Most of the other tutorials show you how to use HoloViews for interactive exploratory visualization of your data. When used with IPython Notebook, HoloViews also helps you establish a fully reproducible scientific or engineering workflow for generating reports or publications. That is, HoloViews can create and export figures that feed directly into your papers or web pages, along with records of how those figures were generated and even the actual data, providing a clear chain of provenance for your results.

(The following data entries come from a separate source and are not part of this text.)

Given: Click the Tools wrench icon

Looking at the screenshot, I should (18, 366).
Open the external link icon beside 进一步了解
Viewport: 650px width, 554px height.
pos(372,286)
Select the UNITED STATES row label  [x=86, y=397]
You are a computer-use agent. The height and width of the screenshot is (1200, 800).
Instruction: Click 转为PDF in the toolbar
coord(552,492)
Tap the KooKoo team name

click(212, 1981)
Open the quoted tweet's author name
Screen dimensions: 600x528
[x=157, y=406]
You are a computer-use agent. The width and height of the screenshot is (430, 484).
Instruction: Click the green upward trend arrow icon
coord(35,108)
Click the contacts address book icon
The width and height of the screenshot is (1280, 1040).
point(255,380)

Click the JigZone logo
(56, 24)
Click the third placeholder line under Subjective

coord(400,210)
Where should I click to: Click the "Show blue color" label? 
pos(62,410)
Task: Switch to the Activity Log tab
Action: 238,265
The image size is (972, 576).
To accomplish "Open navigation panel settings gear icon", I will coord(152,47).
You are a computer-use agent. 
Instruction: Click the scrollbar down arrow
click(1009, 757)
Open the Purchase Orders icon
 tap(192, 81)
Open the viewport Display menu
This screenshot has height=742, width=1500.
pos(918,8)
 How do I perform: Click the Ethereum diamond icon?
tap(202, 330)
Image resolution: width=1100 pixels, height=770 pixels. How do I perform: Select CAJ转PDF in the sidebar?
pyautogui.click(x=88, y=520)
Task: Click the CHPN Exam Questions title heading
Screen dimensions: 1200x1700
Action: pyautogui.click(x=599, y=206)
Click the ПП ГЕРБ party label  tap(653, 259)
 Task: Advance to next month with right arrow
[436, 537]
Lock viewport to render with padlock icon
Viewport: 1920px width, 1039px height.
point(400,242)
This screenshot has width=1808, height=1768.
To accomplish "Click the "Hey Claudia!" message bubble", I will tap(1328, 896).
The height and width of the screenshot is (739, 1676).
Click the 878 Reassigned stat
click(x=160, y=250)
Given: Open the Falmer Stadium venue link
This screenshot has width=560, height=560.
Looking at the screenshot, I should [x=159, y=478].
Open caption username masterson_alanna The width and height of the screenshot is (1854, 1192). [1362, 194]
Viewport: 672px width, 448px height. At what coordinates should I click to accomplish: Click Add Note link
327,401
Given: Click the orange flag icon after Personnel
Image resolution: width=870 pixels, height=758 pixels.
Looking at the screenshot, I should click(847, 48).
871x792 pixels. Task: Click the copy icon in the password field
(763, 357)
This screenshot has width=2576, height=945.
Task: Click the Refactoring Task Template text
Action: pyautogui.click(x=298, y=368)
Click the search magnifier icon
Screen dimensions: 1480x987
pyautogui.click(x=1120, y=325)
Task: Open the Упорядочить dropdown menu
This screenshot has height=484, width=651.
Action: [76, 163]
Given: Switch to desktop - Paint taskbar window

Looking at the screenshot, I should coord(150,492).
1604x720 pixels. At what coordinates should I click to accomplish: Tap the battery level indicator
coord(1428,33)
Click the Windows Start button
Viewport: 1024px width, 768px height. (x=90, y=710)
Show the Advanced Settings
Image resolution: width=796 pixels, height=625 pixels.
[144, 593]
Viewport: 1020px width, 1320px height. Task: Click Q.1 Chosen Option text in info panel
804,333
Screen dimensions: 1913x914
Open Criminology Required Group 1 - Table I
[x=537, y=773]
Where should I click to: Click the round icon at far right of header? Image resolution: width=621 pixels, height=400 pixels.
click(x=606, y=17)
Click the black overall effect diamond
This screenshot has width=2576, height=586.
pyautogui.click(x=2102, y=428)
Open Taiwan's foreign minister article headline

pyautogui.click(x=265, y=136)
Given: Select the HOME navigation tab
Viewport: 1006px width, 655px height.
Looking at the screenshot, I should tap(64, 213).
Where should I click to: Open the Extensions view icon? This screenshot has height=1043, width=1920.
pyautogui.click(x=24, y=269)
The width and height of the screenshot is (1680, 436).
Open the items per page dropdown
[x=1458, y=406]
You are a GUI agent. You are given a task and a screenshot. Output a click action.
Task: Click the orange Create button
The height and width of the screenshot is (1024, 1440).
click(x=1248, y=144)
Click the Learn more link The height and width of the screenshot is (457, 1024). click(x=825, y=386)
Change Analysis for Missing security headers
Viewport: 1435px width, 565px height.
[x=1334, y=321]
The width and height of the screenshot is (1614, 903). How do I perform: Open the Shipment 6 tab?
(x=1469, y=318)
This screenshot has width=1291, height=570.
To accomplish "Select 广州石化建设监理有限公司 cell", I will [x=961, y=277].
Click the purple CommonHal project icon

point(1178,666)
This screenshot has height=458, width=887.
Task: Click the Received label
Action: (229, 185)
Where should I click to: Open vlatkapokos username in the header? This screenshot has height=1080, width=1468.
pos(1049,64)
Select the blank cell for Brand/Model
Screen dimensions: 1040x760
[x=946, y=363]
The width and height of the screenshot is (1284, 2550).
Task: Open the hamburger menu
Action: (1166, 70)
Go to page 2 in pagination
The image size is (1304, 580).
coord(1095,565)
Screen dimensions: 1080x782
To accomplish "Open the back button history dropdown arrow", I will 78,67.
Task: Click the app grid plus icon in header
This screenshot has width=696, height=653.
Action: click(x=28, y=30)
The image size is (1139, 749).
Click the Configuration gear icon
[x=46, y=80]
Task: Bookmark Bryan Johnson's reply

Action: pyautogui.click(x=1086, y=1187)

This tutorial will describe how to export your results in a way that preserves the information about how those results were generated.


In [ ]:
import numpy as np
import holoviews as hv
from holoviews.operation import contours
%reload_ext holoviews.ipython

Exporting specific files

During interactive exploration in the IPython Notebook, your results are always visible within the notebook itself, but you can explicitly request that any IPython cell is exported to an external file on disk:


In [ ]:
%%output filename="macaw_plot" fig="png" holomap="gif"
parrot = hv.RGB.load_image('../assets/macaw.png')
parrot

You can now load the exported plot back into HoloViews, if you like, though the result would be a bit confusing:


In [ ]:
hv.RGB.load_image('macaw_plot.png')

The fig="png" part of the %%output magic above specified that the file should be saved in PNG format, which is useful for posting on web pages or editing in raster-based graphics programs. It also specified that if the object contained a HoloMap (which this particular one does not), it would be saved in GIF format. Objects containing a HoloMap are handled specially, because these are usually visualized as animations, which are not supported by the common PNG or SVG formats.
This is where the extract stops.